There has been an ongoing controversy regarding whether Communism was atheistic or religious. I consider it a religion built on a cult of personality. But Communism purported itself to be scientific and rational in nature, based on the inevitability of historical materialism. If any religion could be grounded in the stuff of reality, communism was the largest scale attempt to do so. It seems to me that if one wanted atheists to commit atrocities one would have to channel their emotional attachment to rationality and empirical evidence to give them something to fight for. But that's the catch - communism wasn't just a religion devoted to rationality, but a cult of personality centered around Marx and Lenin and whoever else would do at the time. It seems that, in a way, it might start out as atheism but become something else before the fighting started. Of course there is nothing to keep atheists from committing atrocities in the name of nationalism. Who knows how many atheists participated in the My Lai massacre for instance.
It seems to me that when it comes to matters of faith atheists are cultural anarchists.

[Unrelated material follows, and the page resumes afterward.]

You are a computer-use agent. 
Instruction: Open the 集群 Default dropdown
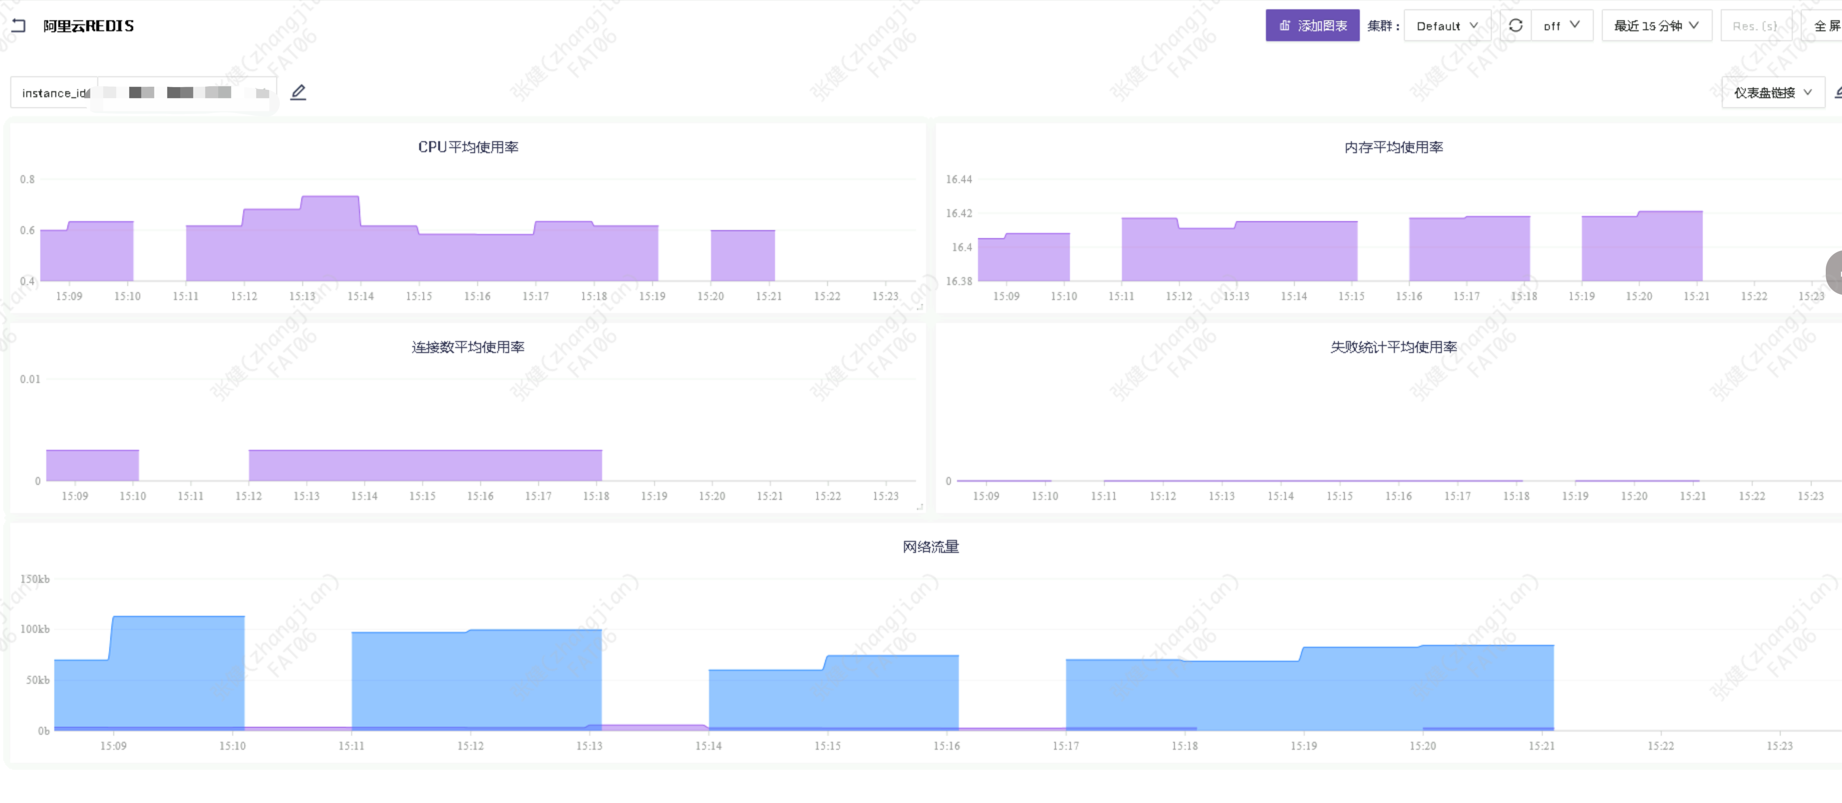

They seem to be against everything everybody else seems to be for. While there seems to have always been some sort of religion, there have always been a few atheists causing existential problems, and usually getting burned alive for their trouble. Given the trajectory of human cultural development, not believing means not cooperating. And cooperation is essential for the creation of a numerically significant group of people to perpetrate an atrocity of any consequence. So while it is theoretically possible that atheists, being human, are capable of committing atrocities, atheism by its very nature does not lend itself to the kind of cohesion required to generate sufficient focused passion for the ideology to commit such offenses. But that could change.
Religion, as we currently understand it, is on the wane. As societies become more advanced, religion seems to become redundant. But the human tendency toward emotional attachment shows no sign of waning any time soon. In fact, we produce so many sources for emotional attachment now that one of the greatest problems of our modern culture is not a lack of faith, but anomie from an excessive dispersion of faith. Our technological culture can produce and put into motion systems of thought and action just like any other widget. Such man made systems could possibly be ripe ground for the flowering of a sort of atheism not unlike the explosion of transcendence in the axial age two thousand years ago. Maybe. If that's the case, those who believe in the guy with the white beard in the sky may have good reason to cuss us for the next few thousand years.